Antibody and staining characterization

Rabbit anti-Kv1.3: (polyclonal, from Alomone Labs), control experiments with antigen-pre-absorbed antibody resulted in complete prevention of staining. We used this antibody for light and confocal microscopy experiments.

Rabbit anti-Kv1.3-FITC: (polyclonal, from Alomone Labs)We used this antibody for confocal microscopy experiments only.

Mouse anti-Kv1.3: (monoclonal, from NeuroMab), on Western blots of rat postganglionic sympathetic neurons, it detected a band close to 70 kDa, the predicted weight for Kv1.3 (Doczi et al., 2008).

Mouse anti-PV: (monoclonal, IgG1 isotype; from Sigma), derived from the PARV-19 hybridoma produced by the fusion of mouse myeloma cells and splenocytes from an immunized mouse. Purified muscle PV was used as the immunogen.

Rabbi anti-CR: (polyclonal, from Swant), specifically reacts with CR in tissue originating from human, monkey, rat and mouse. This antibody does not cross react with calbindin D-28K or other known calcium binding proteins.

Mouse anti-CR: (monoclonal, from Swant), specifically reacts with CR and does not cross react with calbinding D-28k or other know calcium binding proteins.

Mouse anti-CB: (monoclonal, from Swant), specifically reacts with calbindin D-28k on immunoblots of extracts of tissue originating from human, monkey, guinea pig, rabbit, rat mouse and chicken. This antibody does not cross react with CR or other known calcium binding proteins. This antibody specifically stains the 45Ca-binding spot of calbindin D-28k MW 28,000.

Rabbit anti NPY: (polyclonal, from Immunostar). In rat central nervous system this antibody has significant staining with a very low background. Cross reactivity experiments in which diluted NPY antiserum was absorbed with excess peptide YY, avian pancreatic polypeptide β-endorphin, VIP, CCK or SOM showed no affect in blocking the intensity of staining.

Rabbit anti-VIP: (polyclonal, from Immunostar). VIP immunolabeling was completely abolished by pre-adsorption with VIP. Pre-adsorption with the following peptides resulted in no reduction of immunostaining: Secretin, gastric inhibitory polypeptide, somatostatin, glucagon, insulin, ACTH, gastrin 34, FMRF-amide, rat GHRF, human GHRF, peptide histidine isoleucine 27, rat pancreatic polypeptide, motilin, peptide YY, substance P, neuropeptide Y, and CGRP.

Rabbit anti-SOM: (polyclonal, from Immunostar). Immunolabeling was completely abolished by pre-adsorption with somatostatin, somatostatin 25, and somatostatin 28. Pre-adsorption with the following peptides resulted in no reduction of immunostaining: substance P, amylin, glucagon, insulin, NPY, and VIP.

Mouse anti-NeuN: (monoclonal, from Chemicon). Staining is primarily in the nucleus of the neurons with lighter staining in the cytoplasm.

Goat anti-Fox P2: (polyclonal, from Novus). Immunogen is a synthetic peptide conjugated to KLH derived from within residues 700 to the C-terminus of Human Fox P2.

Goat anti-CDP: (polyclonal, from Santa Cruz Biotechnology). This CDP (C-20; CDP for CCAAT displacement protein, Cux-1) is raised against a peptide mapping at the C-terminus of CDP of mouse origin; MW of 180kDa on western blot.

▸ Problem set:
• a. Please repeat the antibody characterization text from "Goat anti-Fox P2: (polyclonal, from" up to and including "on western blot.".
• b. Summarize the antibody characterization text in two sentences.
The entries after this point come from a different source.

▸ Data extracts:
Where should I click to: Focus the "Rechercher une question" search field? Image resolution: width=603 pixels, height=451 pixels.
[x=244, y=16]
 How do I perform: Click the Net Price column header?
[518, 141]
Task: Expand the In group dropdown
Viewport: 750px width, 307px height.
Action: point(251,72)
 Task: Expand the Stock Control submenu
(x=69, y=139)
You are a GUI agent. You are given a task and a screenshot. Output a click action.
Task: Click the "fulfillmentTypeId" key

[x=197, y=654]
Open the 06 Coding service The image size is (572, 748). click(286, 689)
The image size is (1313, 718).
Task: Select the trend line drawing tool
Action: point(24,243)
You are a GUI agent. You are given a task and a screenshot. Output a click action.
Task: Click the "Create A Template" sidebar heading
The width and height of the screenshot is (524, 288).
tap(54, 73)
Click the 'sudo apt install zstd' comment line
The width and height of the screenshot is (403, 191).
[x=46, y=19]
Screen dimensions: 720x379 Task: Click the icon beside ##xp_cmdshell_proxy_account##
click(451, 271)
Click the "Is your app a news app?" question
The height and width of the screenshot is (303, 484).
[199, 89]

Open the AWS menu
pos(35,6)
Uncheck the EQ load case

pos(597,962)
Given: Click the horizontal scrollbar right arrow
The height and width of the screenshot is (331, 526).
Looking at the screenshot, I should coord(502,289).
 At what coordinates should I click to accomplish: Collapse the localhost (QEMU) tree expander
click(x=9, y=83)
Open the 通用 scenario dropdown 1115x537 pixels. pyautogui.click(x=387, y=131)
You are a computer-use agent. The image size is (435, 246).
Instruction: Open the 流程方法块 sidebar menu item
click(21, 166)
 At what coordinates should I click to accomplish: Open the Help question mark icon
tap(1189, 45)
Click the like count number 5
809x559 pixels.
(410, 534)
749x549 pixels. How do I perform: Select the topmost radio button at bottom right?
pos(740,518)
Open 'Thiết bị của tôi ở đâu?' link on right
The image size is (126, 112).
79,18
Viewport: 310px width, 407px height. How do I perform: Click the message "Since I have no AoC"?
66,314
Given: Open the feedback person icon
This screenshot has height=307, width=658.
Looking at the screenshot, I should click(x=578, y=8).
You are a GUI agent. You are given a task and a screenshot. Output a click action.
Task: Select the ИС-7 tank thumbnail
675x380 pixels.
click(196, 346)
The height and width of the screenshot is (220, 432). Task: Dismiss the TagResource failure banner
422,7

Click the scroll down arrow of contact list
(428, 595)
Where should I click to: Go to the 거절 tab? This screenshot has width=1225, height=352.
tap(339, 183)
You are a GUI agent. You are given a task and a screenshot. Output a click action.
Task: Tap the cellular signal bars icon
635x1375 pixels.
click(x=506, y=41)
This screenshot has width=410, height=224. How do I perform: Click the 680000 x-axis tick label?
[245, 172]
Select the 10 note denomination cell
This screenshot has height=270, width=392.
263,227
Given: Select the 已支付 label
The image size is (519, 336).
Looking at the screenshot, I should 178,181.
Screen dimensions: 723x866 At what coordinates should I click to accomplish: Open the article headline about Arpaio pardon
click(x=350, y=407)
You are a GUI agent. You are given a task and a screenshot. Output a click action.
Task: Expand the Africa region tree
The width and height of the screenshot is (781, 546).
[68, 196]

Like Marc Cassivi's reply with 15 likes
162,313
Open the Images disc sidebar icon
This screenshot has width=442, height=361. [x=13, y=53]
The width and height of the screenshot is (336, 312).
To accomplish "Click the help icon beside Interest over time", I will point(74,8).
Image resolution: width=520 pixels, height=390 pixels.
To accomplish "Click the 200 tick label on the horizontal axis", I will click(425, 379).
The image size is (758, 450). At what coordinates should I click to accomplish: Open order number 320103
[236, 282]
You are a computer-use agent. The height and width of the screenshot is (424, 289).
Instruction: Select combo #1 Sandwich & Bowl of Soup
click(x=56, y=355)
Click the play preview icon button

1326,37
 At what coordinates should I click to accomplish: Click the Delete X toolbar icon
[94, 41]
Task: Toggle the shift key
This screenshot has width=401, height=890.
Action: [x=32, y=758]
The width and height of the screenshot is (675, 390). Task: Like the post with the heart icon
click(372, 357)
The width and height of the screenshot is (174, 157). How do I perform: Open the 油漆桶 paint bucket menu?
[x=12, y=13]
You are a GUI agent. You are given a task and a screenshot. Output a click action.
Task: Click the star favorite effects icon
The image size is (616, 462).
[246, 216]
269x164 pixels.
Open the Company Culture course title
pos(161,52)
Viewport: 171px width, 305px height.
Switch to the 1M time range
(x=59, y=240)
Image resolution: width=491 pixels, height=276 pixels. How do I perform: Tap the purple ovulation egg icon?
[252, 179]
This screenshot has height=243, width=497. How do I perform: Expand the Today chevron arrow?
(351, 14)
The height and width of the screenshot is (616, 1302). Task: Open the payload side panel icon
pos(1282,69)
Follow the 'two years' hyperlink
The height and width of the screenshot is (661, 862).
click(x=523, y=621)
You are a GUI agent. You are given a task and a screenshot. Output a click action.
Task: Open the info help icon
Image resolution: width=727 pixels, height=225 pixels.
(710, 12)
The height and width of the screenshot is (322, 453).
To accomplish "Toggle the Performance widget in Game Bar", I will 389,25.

▸ Task answers:
• a.
Goat anti-Fox P2: (polyclonal, from Novus). Immunogen is a synthetic peptide conjugated to KLH derived from within residues 700 to the C-terminus of Human Fox P2.

Goat anti-CDP: (polyclonal, from Santa Cruz Biotechnology). This CDP (C-20; CDP for CCAAT displacement protein, Cux-1) is raised against a peptide mapping at the C-terminus of CDP of mouse origin; MW of 180kDa on western blot.

• b. The text describes antibodies against Kv1.3, PV, CR, CB, NPY, VIP, SOM, NeuN, Fox P2 and CDP, giving each one's host species, whether it is polyclonal or monoclonal, and its supplier. For many of them it reports specificity evidence, such as pre-absorption with the antigen abolishing staining, no cross-reactivity with related calcium binding proteins or peptides, or the band size seen on Western blots.